Der Ausblick von H&R klingt noch ziemlich vage. So rechnet der Vorstand für 2013 und 2014 mit Umsatzerlösen von jeweils 1,1 bis 1,3 Mrd. Euro. Der Gewinn vor Zinsen, Steuern und Abschreibungen (EBITDA) soll das Vorjahresniveau von knapp 50 Mio. Euro erreichen. Beim Jahresüberschuss hingegen ist eine deutliche Verbesserung gegenüber dem entsprechenden Vorjahreswert zu erwarten. Die Aussage zum Nettogewinn lässt allerdings eine Menge Interpretationsspielraum zu, denn für 2012 wies H&R einen Überschuss von gerade einmal 0,3 Mio. Euro aus. Wie deutlich die Ertragserosion war, zeigt auch ein Blick aufs Ergebnis je Aktie: Es brach 2012 von 1,29 Euro auf 0,01 Euro ein. Große Sprünge sollten die Anleger vorerst allerdings nicht erwarten.
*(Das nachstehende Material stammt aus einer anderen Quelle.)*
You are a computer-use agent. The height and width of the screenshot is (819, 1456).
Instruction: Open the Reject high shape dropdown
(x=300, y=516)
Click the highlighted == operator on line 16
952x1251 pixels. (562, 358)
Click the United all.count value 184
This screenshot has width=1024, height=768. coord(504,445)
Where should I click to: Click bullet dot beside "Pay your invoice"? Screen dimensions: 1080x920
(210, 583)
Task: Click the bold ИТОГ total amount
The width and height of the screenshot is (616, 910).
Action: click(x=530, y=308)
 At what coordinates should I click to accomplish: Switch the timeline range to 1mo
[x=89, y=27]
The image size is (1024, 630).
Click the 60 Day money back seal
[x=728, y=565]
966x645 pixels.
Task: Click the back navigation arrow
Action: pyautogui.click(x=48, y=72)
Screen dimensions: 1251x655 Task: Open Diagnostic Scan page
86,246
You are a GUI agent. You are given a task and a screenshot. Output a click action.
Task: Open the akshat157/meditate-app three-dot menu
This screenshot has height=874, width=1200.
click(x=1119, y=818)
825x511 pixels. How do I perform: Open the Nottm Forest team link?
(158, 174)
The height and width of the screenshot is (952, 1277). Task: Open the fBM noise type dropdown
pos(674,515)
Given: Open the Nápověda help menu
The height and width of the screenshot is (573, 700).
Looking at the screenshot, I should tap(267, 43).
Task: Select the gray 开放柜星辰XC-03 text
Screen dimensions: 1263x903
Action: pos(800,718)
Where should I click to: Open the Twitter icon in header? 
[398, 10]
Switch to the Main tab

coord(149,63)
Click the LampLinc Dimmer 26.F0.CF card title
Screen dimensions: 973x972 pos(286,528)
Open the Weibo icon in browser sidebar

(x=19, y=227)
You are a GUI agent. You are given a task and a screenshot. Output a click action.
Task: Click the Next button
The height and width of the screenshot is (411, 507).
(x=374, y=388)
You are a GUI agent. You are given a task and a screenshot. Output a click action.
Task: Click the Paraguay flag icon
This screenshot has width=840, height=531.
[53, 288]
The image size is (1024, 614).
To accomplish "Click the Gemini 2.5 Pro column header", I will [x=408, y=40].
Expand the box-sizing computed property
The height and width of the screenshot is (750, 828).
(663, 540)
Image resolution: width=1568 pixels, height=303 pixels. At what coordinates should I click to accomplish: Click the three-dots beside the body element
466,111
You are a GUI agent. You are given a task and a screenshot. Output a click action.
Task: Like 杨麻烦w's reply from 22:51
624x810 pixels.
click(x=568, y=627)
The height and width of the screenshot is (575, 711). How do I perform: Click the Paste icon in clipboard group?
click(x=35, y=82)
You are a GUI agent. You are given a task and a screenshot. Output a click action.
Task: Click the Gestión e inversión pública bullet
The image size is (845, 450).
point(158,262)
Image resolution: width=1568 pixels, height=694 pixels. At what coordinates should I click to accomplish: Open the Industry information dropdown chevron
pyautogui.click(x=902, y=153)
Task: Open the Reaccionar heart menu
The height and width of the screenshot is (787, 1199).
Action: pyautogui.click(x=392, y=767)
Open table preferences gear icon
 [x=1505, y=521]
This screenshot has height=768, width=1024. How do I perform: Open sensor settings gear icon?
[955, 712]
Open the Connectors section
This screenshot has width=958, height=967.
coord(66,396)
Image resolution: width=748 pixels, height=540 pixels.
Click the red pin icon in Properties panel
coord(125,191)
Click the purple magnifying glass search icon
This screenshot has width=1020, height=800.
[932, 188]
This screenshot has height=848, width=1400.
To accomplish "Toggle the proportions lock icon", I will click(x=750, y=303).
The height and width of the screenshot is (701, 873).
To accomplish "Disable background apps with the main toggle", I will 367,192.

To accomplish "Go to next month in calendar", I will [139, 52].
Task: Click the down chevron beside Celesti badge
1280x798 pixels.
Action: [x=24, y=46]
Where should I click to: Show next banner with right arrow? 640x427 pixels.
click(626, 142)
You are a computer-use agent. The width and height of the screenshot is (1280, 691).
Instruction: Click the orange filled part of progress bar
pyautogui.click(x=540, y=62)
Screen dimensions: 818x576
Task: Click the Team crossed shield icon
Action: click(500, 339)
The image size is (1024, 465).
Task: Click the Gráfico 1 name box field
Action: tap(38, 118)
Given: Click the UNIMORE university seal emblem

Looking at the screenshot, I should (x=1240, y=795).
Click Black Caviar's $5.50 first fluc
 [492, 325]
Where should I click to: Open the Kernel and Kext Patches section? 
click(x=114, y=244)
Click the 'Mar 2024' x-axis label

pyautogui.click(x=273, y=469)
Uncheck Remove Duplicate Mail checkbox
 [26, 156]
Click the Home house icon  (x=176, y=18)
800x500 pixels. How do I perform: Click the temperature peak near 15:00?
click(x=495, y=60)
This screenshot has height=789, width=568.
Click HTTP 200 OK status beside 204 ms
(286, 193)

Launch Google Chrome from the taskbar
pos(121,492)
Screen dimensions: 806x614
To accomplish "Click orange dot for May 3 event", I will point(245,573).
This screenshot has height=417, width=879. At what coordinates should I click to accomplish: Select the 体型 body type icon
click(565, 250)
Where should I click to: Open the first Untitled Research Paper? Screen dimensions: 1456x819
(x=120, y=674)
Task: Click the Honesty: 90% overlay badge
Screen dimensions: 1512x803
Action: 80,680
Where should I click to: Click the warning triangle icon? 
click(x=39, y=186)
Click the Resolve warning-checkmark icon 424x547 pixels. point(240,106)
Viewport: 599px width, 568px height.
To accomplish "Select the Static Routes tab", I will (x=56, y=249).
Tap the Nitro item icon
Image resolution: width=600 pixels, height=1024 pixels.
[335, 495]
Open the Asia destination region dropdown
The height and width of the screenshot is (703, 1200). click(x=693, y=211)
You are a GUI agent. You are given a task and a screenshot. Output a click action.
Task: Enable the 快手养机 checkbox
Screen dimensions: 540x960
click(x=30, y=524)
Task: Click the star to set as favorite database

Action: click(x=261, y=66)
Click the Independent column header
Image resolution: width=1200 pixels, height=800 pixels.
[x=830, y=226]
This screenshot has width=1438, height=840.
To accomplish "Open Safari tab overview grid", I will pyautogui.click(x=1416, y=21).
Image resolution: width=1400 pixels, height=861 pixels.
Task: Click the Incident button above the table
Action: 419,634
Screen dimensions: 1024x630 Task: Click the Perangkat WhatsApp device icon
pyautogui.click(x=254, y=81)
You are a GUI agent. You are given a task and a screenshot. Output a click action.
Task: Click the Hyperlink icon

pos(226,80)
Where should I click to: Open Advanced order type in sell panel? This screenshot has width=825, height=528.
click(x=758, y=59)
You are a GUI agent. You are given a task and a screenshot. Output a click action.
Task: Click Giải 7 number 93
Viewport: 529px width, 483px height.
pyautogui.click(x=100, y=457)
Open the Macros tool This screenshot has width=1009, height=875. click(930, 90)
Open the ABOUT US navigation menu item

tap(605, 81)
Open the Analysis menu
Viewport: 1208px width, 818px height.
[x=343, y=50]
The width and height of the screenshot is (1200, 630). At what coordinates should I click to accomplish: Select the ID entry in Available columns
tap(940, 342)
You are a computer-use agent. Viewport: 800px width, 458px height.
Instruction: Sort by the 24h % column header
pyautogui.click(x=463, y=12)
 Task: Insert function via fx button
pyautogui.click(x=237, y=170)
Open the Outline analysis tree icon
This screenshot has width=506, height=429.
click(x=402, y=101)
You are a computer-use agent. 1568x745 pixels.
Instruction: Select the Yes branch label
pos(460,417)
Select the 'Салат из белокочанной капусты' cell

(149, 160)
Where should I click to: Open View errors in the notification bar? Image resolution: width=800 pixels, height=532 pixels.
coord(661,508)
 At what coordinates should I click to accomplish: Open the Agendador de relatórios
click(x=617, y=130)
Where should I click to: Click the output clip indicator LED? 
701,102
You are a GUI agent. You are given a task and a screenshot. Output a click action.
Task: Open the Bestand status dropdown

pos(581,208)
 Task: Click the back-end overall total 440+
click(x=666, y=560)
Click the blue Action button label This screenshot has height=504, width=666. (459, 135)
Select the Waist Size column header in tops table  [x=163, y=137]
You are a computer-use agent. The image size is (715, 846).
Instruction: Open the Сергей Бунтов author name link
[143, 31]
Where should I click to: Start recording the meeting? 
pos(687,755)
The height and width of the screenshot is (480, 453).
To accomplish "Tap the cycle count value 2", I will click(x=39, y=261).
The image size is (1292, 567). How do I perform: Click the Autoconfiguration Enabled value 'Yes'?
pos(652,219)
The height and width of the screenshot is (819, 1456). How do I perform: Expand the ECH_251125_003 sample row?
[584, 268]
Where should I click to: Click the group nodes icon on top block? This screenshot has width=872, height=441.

So dürfte das Ergebnis je Aktie im laufenden Jahr wohl kaum großartig über 0,50 Euro steigen – und auch diese Schätzung ist nach dem Verlauf des ersten Quartals mit einem Fragezeichen versehen. Für 2014 hält boersengefluester.de jedoch bereits ein Ergebnis je Aktie von 1,00 Euro für möglich. Das entspräche einem Jahresüberschuss von knapp 30 Mio. Euro, was etwa dem Niveau des – auch nicht gerade berauschenden Jahres – 2009 gleichkommt. Sollte H&R diese Marke erreichen, käme der Titel bereits auf ein attraktives Kurs-Gewinn-Verhältnis von knapp zehn. Ob die Gesellschaft nach der jüngsten Nullrunde für 2013 schon wieder die Dividendenzahlung aufnehmen wird, ist allerdings fraglich. Nächster wichtiger Termin für Anleger ist der 23. Juli – dann findet in Hamburg die Hauptversammlung statt. Vermutlich wird Vorstandschef Hansen dann schon etwas mehr zur weiteren Geschäftsentwicklung sagen können. Die Halbjahreszahlen sind freilich erst für den 14. August angesetzt.
Mutige Anleger können sich auf dem jetzigen Niveau schon jetzt ein paar Stücke ins Depot legen. Die Bewertung der H&R-Aktie ist nicht sonderlich hoch. Sollte sich der erhoffte geschäftliche Umschwung einstellen, kann man diese Position dann aufstocken. Für einen Kompletteinstieg ist es zum gegenwärtigen Zeitpunkt wohl noch zu früh. Die aktuelle Chartstabilisierung ist jedoch ein Zeichen dafür, dass die Aktie das Tal der Tränen wohl bereits durchschritten hat. Vor zwei Jahren kostete die SDAX-Aktie übrigens mehr als doppelt so viel wie heute, Anfang 2007 sogar das Vierfache. Zumindest am Nachholpotenzial scheitert es bei H&R also nicht.